“It’s only money.”
When you book a non-refundable boat rental to go fishing — and then the forecasted “sunny day” turns into torrential thunderstorms, these are the words your mind struggles to find. We clench our jaws, mutter under our breath, and try to put one more of life’s inevitable but harmless hiccups in perspective.
But when it comes to welfare fraud, it’s not only money. And as Congress has responded to the COVID-19 pandemic by spending more and more, scammers have responded by taking more and more.
In the Paycheck Protection Program, one Miami man stole nearly four million dollars for himself and a new $300,000 sports car. He is not alone. In the unemployment program, a “perfect storm” has made landfall as fraudsters line their pockets with the benefits meant for needy Americans who are now shut out of the system. The Inspector General has estimated that cybercriminals have stolen $8 billion in unemployment benefits.
The massive increase in public assistance during the pandemic hasn’t created a new problem. It has simply pumped more money into a system already penetrated by scammers, making fraud more lucrative. Americans often open their morning newspapers to find stories of restaurant owners stealing food stamp dollars, schemes to raid public housing benefits, and sophisticated operations to swindlemillions of dollars out of Medicaid.
But it’s only money, right?
Wrong. Welfare fraud is not, as the Left would have us believe, just an unfortunate but predictable cost of public assistance.
Welfare fraud threatens our health. It cheapens our work. And it undermines the values that keep our families and communities together.
When taxpayers shell out more than $85 billion in a single year on improper payments in Medicaid alone, it cheats the individuals with disabilities on Medicaid’s waiting lists.
But is also cheats taxpayers. Their own work has been wasted, all while real solutions for fraud prevention have been on the table for years.
“Hard-earned tax dollars” has become such a cliché that we barely hear the modifier anymore. But it’s true. The government takes those dollars from people who open storefronts in the morning and from people who work on road crews late into the night with a warm bed waiting for them. It takes them from people who spend all day on their feet waitressing at Waffle House and pushing hospital beds through emergency room hallways.
The Left says nobody wants to be on welfare programs. For individuals with disabilities, seniors, and poor children, it’s a fair point. But it still doesn’t change the reality that welfare serves more than the truly needy.
It has been 25 years since Congress passed limited reforms in the cash welfare program in the 1990s. Yet, a single, able-bodied man in his mid-30s can still apply for and receive Medicaid, public housing, and food stamps (in many places) without working, training, or volunteering at all. And millions of Americans do just that.
The Left says nobody wants fraud either. But in both cases — welfare for the able-bodied and welfare fraud — the Left takes the approach that a penny spent is better than a penny earned. And that’s an easy way to guarantee the status quo.

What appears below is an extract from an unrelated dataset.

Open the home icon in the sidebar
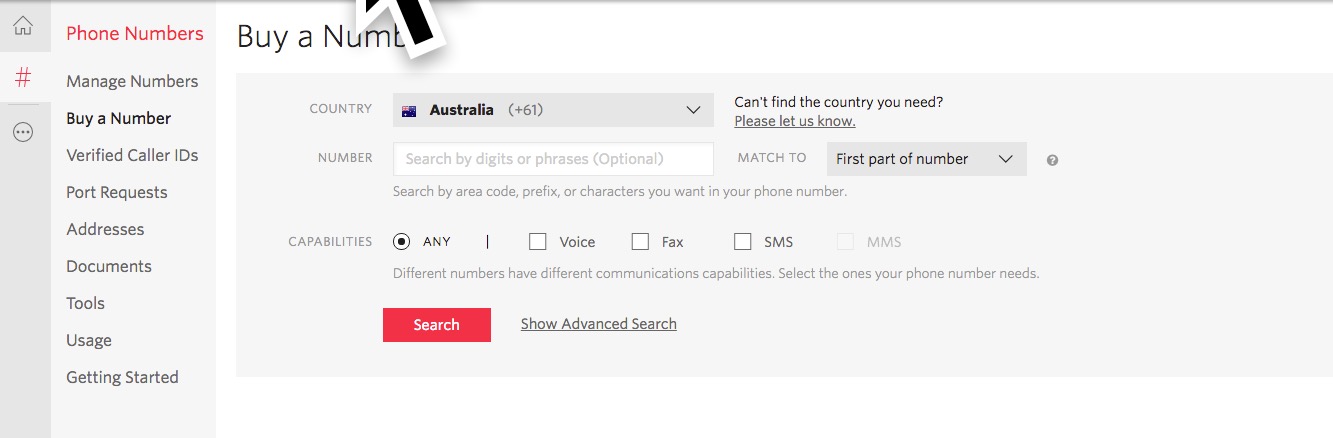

On the Right, some leaders pay lip service to the issue. But lip service is limp service.
Those who understand the importance of ending welfare fraud do more than treat it as the corroding agent on public trust that it is. They also see the political opportunity to unite Ronald Reagan’s coalition of business-minded conservatives, lunch-pail Democrats, and frustrated moms on a single issue.

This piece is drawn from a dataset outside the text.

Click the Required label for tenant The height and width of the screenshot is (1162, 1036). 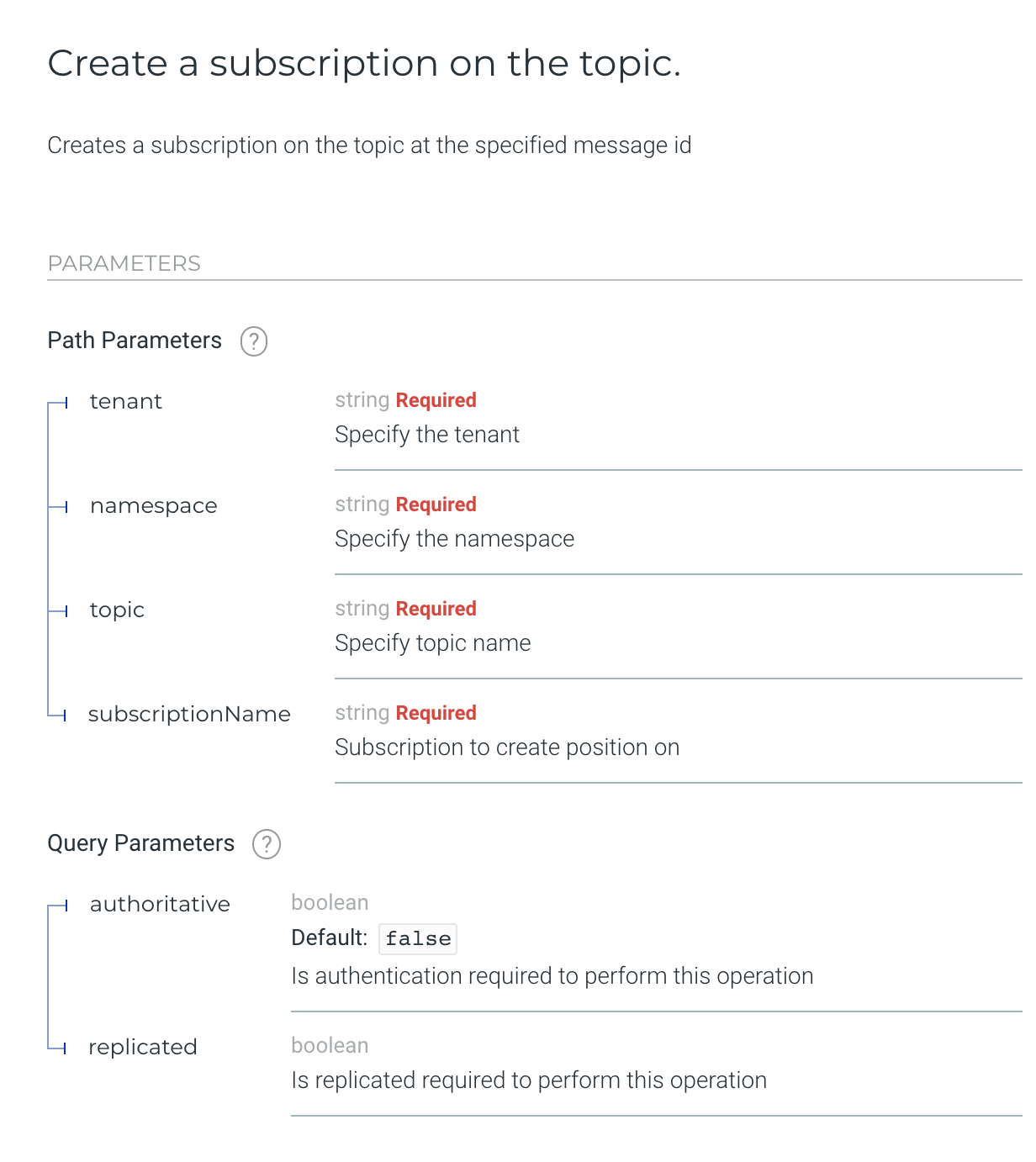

The Americans of every background who don’t take available benefits consciously choose to work hard. They choose to keep their families and their neighborhoods moving forward.
And every dollar the government diverts from workers to fraudsters could have been spent on school-supplies for more effective virtual learning, at the local restaurant struggling to stay open, or to help the needy Americans they know personally.
Just look at how strongly Americans favor tightening rules, closing loopholes, and updating data cross-checks. The numbers look more like the approval ratings of a golden retriever puppy than anything in the world of politics. That’s because it’s not only money.
States have the tools to combat welfare fraud. Policymakers can and should implement common-sense reforms to lock-out fraudsters from Medicaid, require more frequent reporting for changes in circumstances for food stamps, and utilize welfare crosschecks with records for death, residency, wages, employment, and lottery winners.
These policies — coupled with a commitment to program integrity on the part of policymakers — have the power to root out systematic fraud in welfare programs across the country.
If leaders seize these reforms, they can take credit for ending the most common forms of welfare fraud once and for all.